*** ENTRIES PROVIDED ***
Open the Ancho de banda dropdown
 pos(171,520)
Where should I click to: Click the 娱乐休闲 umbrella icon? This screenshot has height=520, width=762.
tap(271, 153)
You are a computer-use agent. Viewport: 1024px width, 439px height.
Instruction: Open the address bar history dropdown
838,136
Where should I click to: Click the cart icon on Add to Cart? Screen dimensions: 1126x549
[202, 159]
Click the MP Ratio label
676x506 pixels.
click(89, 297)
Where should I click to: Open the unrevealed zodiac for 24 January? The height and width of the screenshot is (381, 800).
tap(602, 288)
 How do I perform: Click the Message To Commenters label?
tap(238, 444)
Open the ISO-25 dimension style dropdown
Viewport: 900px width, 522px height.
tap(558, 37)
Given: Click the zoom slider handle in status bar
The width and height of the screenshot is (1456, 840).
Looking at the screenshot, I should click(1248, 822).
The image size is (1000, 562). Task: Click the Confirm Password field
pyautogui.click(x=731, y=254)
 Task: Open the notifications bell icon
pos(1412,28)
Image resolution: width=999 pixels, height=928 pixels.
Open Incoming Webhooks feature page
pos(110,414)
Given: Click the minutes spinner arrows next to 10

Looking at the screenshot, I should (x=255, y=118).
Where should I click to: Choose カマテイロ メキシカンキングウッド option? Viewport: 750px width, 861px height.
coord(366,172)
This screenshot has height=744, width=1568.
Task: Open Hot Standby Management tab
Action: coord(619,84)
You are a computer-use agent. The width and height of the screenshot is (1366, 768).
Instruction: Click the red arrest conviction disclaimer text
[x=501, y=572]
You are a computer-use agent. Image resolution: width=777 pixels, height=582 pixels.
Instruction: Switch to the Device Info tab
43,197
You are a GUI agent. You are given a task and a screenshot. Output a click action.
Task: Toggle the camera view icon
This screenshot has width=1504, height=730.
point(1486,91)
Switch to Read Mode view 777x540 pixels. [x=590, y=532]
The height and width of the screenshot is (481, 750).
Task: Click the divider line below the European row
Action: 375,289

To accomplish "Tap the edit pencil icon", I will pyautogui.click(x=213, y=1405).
*** End of ENTRIES PROVIDED ***
— BRIEF —
Every record above is to be restated exactly as it reads.

— FINISHED TASK —
Open the Ancho de banda dropdown
 pos(171,520)
Where should I click to: Click the 娱乐休闲 umbrella icon? This screenshot has height=520, width=762.
tap(271, 153)
You are a computer-use agent. Viewport: 1024px width, 439px height.
Instruction: Open the address bar history dropdown
838,136
Where should I click to: Click the cart icon on Add to Cart? Screen dimensions: 1126x549
[202, 159]
Click the MP Ratio label
676x506 pixels.
click(89, 297)
Where should I click to: Open the unrevealed zodiac for 24 January? The height and width of the screenshot is (381, 800).
tap(602, 288)
 How do I perform: Click the Message To Commenters label?
tap(238, 444)
Open the ISO-25 dimension style dropdown
Viewport: 900px width, 522px height.
tap(558, 37)
Given: Click the zoom slider handle in status bar
The width and height of the screenshot is (1456, 840).
Looking at the screenshot, I should click(1248, 822).
The image size is (1000, 562). Task: Click the Confirm Password field
pyautogui.click(x=731, y=254)
 Task: Open the notifications bell icon
pos(1412,28)
Image resolution: width=999 pixels, height=928 pixels.
Open Incoming Webhooks feature page
pos(110,414)
Given: Click the minutes spinner arrows next to 10

Looking at the screenshot, I should (x=255, y=118).
Where should I click to: Choose カマテイロ メキシカンキングウッド option? Viewport: 750px width, 861px height.
coord(366,172)
This screenshot has height=744, width=1568.
Task: Open Hot Standby Management tab
Action: coord(619,84)
You are a computer-use agent. The width and height of the screenshot is (1366, 768).
Instruction: Click the red arrest conviction disclaimer text
[x=501, y=572]
You are a computer-use agent. Image resolution: width=777 pixels, height=582 pixels.
Instruction: Switch to the Device Info tab
43,197
You are a GUI agent. You are given a task and a screenshot. Output a click action.
Task: Toggle the camera view icon
This screenshot has width=1504, height=730.
point(1486,91)
Switch to Read Mode view 777x540 pixels. [x=590, y=532]
The height and width of the screenshot is (481, 750).
Task: Click the divider line below the European row
Action: 375,289

To accomplish "Tap the edit pencil icon", I will pyautogui.click(x=213, y=1405).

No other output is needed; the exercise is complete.